The war ended with Israel in control of western Jerusalem and Jordan occupying eastern portions. Divided for 19 years, it was reunited during the 1967 Six Day War and has remained under Israeli administration ever since.

The international community does not recognize Israeli control over eastern parts of the city. But although Israeli control of western Jerusalem is supposedly uncontested, even that area is considered too controversial for any country to locate its embassy there.

(The last handful of countries to have embassies in Jerusalem withdrew after Israel’s parliament in 1980 declared the city to be Israel’s eternal and indivisible capital, with holdouts Costa Rica and El Salvador the last to leave, 11 years ago.)

Pledging to move the embassy to Jerusalem has been a staple in party platforms and presidential election campaigns since the 1990s, with pledges to do so made by Republican nominees George W. Bush, John McCain and Mitt Romney, and by Democrats Bill Clinton, Al Gore, John Kerry and Hillary Clinton.

Once in office, however, Presidents Clinton and Bush invoked the waiver to stall the move. So too did Obama, who while not having made the pledge while campaigning, did voice support in 2008 for Jerusalem as Israel’s undivided capital.

But some observers believe Trump may be different.

“[W]hat makes Trump’s threat serious this time around is his extreme support for Israel. He is madly in love with it and especially with Prime Minister Benjamin Netanyahu,” Palestinian Center for Policy Research and Strategic Studies director Hani Al-Masri warned in an op-ed Wednesday.

“We stand on the threshold of a new era that may witness a shift in American policy, which is already bad, to the worst it has been on the Palestinian issue,” he wrote. “Trump’s pledge should not be underestimated.”

In a Gallup poll last March, 24 percent of American respondents said they support moving the embassy to Jerusalem, 20 percent said they oppose it, and 56 percent said they do not know enough about the issue to offer an opinion.

‘Middle East’s only liberal, pluralist democracy’

Meanwhile the Australian and British governments have both dismissed calls by some politicians for those countries’ embassies to move to Jerusalem.

In Australia, former Prime Minister Tony Abbott suggested that one way the country could “demonstrate its unswerving support for Israel, as the Middle East’s only liberal, pluralist democracy, might be to join any move by the Trump administration to move its embassy to Jerusalem.”

Another conservative politician, Sen.

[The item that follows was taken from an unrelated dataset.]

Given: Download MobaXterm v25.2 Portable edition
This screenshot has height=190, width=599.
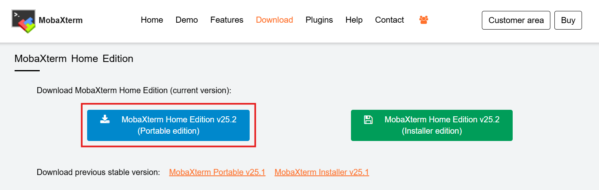Looking at the screenshot, I should pyautogui.click(x=168, y=125).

Malcolm Roberts said Australia should move its embassy, “with or without America’s lead.”

Last month Britain’s former Justice Secretary Michael Gove, a member of the ruling Conservative Party, wrote in an op-ed that Britain should celebrate the 100th anniversary of the 1917 Balfour Declaration by moving its embassy to Jerusalem and inviting Queen Elizabeth to open it.

But the governments of Australia – arguably one of Israel’s strongest allies in the international community – and Britain both said they have no plans to move their embassies.